# What the task asks
Records follow. Copy every line with "dropdown".

# Entries supplied
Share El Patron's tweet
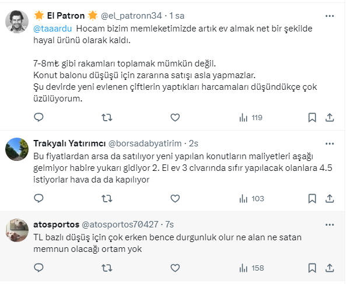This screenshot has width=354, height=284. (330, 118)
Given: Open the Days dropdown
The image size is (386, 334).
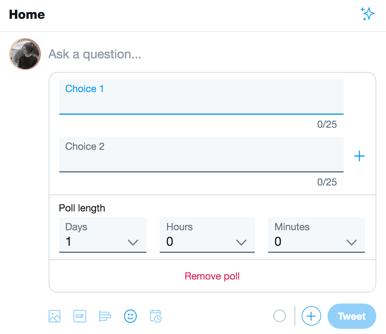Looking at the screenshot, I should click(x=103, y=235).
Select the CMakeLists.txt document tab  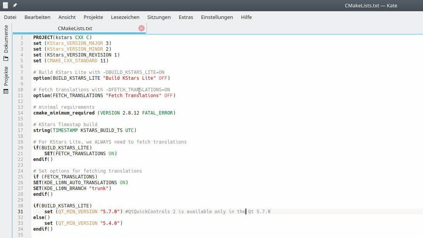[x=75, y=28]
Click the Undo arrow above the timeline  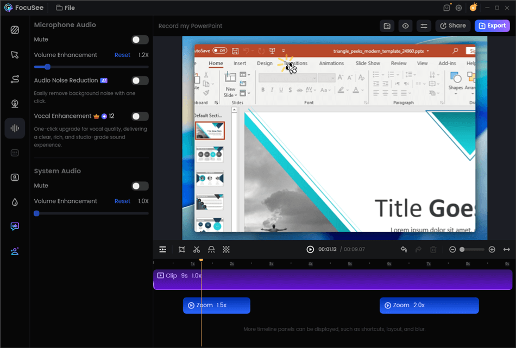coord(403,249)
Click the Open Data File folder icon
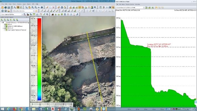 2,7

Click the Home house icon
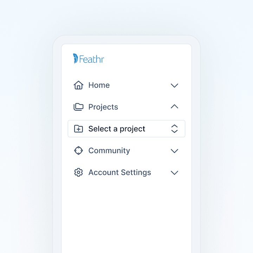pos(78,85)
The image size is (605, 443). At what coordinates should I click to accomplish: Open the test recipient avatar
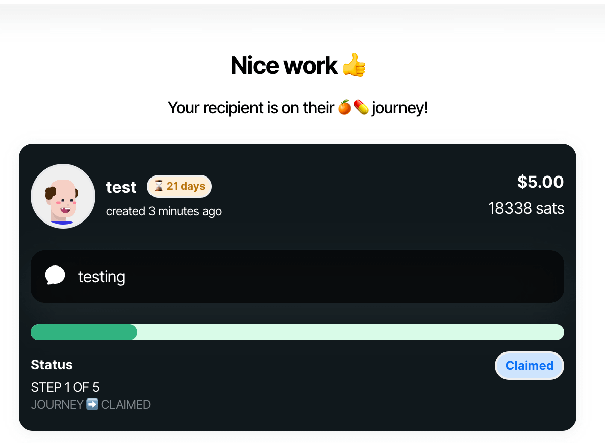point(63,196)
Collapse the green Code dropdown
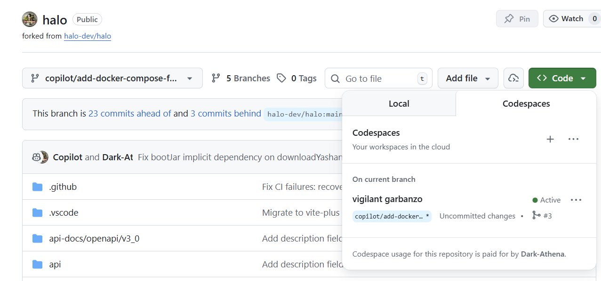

==

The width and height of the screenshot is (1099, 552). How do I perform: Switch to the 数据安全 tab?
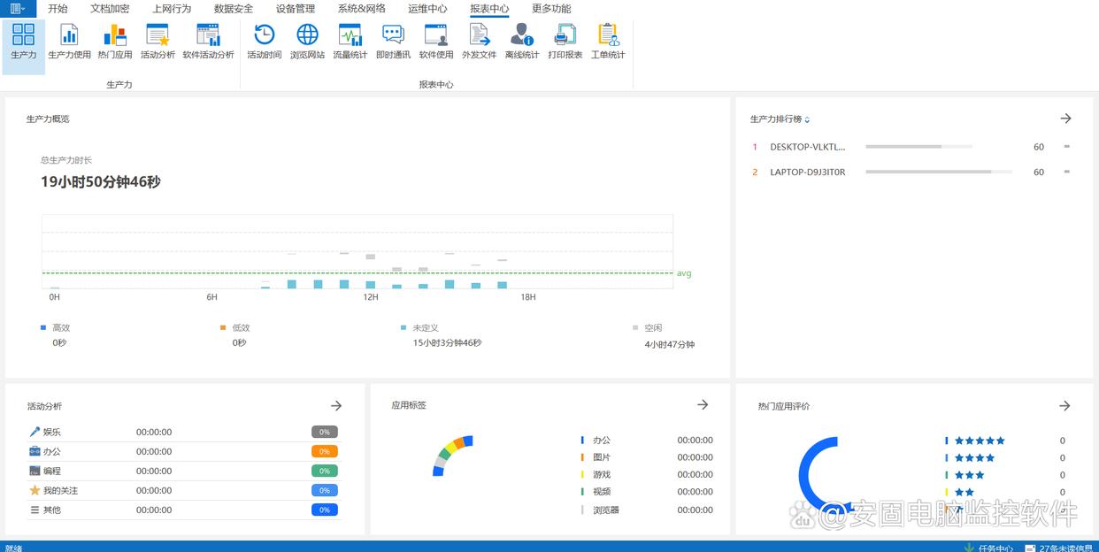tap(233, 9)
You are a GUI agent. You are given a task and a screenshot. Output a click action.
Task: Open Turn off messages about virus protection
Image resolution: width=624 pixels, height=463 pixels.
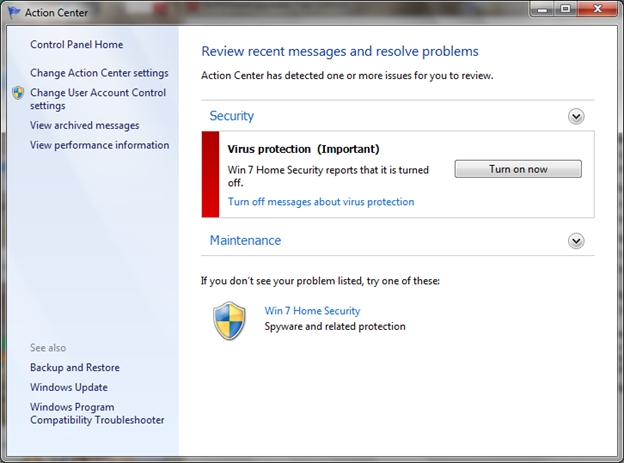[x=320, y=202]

==

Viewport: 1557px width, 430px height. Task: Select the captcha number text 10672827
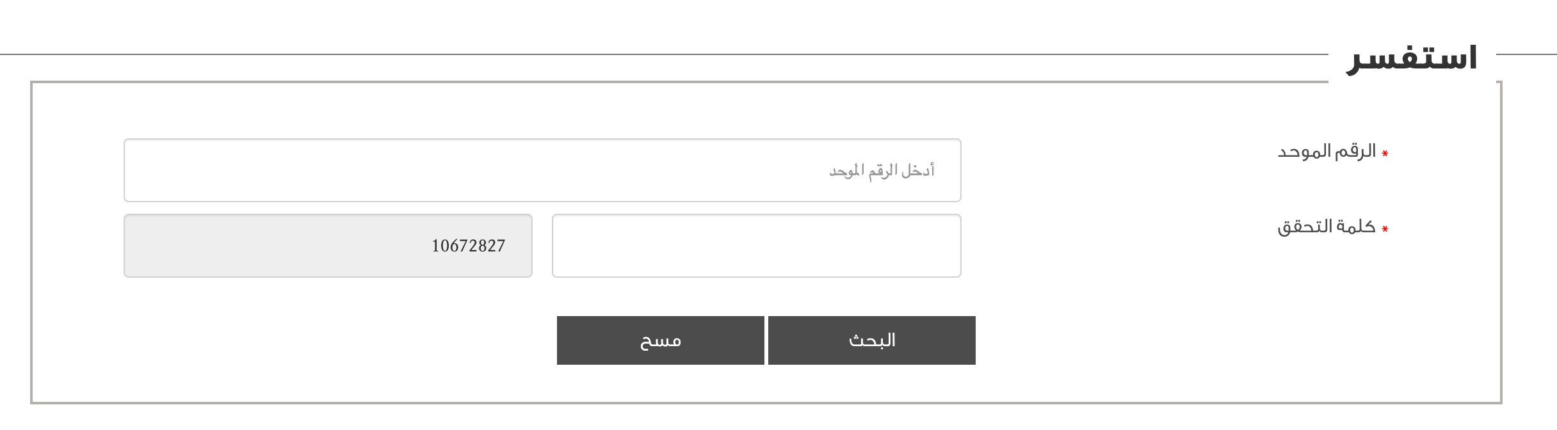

# Output for this exercise
Given: Open the Days dropdown
Collapse the green Code dropdown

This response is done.